1
She stared out the window panes and watched. The drops of snow fell heavily and calculatedly, without the gentle, graceful ease of autumn leaves, without the merciless rigor of rain. They fell almost like dancers, shooting down in planned diagonal lines across the dark horizon, only twirling slightly before carefully landing on the blanketed ground, the way dancers bow gracefully after their turns.
Eponine Thenardier wrapped her thin shawl around her body and sighed. Her breath made a circle of mist on the glass. She lifted her bare, freezing finger and traced a little heart on the glass, the way Cosette did back when she still lived with the Thenardier family.
Eponine remembered Cosette and smiled sadly.
Sometimes Cosette would trace the mist on the window panes. Sometimes she would take a ladle or a wooden spoon or a knife, wrap it with a torn piece of cloth, and cradle it like a doll.
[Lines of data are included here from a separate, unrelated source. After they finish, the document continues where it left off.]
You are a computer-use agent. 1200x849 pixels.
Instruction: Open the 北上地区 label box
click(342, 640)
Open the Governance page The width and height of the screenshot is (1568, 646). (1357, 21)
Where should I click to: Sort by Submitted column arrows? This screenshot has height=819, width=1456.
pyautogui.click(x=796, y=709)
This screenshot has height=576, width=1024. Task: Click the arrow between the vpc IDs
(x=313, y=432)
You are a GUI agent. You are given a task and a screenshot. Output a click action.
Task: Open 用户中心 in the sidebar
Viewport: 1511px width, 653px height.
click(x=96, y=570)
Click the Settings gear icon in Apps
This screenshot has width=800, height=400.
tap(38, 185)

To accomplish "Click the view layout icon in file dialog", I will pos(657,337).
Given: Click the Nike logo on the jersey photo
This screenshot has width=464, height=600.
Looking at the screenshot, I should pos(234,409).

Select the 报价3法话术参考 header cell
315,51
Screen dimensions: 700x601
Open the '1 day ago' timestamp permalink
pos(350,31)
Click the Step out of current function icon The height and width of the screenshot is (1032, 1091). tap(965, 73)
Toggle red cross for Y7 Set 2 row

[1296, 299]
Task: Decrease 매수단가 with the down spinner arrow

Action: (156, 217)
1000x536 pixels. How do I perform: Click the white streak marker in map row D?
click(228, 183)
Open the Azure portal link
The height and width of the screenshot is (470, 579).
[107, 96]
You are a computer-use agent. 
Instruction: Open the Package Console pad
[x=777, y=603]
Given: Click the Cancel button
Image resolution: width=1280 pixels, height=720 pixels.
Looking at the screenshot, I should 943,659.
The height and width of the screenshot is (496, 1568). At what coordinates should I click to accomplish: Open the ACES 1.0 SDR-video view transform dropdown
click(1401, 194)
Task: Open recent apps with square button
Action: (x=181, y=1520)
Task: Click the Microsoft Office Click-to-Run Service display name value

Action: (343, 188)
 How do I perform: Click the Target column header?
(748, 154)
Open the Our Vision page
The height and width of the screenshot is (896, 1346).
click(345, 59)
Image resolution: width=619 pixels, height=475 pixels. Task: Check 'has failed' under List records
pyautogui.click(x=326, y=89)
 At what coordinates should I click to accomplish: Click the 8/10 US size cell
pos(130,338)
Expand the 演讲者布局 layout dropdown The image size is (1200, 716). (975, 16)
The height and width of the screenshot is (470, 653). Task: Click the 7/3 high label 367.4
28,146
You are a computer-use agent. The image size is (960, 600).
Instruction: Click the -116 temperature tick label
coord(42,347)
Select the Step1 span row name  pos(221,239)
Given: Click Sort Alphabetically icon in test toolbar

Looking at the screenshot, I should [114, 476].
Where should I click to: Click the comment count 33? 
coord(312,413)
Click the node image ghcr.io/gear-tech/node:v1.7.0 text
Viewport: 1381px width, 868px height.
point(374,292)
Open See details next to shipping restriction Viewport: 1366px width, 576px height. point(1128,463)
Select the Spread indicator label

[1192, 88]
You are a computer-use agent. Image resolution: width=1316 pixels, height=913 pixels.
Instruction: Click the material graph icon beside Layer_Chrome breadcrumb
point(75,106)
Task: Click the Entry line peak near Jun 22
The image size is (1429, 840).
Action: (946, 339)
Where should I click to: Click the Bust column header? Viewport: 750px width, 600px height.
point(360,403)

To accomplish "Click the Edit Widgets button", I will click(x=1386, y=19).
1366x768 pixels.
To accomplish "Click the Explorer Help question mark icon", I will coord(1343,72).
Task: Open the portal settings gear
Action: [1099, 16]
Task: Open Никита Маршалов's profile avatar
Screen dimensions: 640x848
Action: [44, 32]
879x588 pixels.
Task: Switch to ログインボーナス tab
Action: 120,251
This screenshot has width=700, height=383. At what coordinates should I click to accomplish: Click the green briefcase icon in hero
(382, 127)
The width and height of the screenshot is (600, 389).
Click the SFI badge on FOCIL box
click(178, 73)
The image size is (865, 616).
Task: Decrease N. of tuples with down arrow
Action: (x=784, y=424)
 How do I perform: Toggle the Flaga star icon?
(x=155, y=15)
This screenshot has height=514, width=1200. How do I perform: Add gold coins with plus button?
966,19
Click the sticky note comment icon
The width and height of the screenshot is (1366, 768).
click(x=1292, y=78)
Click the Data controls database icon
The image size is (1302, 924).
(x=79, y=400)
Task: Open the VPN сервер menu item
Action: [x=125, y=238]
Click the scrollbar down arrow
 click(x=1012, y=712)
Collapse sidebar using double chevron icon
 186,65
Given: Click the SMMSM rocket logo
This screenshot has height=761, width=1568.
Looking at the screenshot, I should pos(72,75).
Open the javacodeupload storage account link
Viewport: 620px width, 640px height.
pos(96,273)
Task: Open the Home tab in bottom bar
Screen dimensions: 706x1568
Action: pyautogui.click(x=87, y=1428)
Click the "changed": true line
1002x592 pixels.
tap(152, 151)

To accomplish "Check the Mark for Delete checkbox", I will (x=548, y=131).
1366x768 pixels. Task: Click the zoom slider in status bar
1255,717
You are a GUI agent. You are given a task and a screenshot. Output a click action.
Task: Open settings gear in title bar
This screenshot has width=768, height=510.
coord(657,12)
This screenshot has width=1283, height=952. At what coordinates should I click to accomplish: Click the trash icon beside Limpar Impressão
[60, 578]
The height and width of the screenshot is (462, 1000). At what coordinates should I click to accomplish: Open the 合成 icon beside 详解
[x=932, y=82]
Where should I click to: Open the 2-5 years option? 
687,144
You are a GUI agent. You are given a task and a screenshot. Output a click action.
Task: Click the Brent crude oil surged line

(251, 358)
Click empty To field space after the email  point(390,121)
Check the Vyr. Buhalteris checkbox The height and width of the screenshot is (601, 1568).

Sometimes she would cry.
She always sang. Softly at first, becoming more and more audible as her voice took her away to her dreams , until Madame Thenardier would scream from the kitchen and Eponine, snuggled safely in her father’s arms a room away, would know that Cosette had been caught dawdling when she was supposed to be doing chores.
Sometimes Cosette would be sent outside.
Sometimes Cosette would sleep near the wooden fireplace, crying for her mother.
Sometimes Cosette would hide under Eponine’s bed and beg her to stay quiet. But Eponine would always call for her mother.
Sometimes Cosette would be scolded or pinched. If she was unlucky, she would be spanked.
Sometimes Eponine would just stare. Other times she would comfort her.
That was when Cosette was there.
“Eponine! Where are you, you lazy child?”
When Eponine heard her mother scold like that, she would normally hurry and obey. Sometimes she would pause for a moment, in fear, half-expecting a beating. But her mother was not as harsh to her as she had been with Cosette.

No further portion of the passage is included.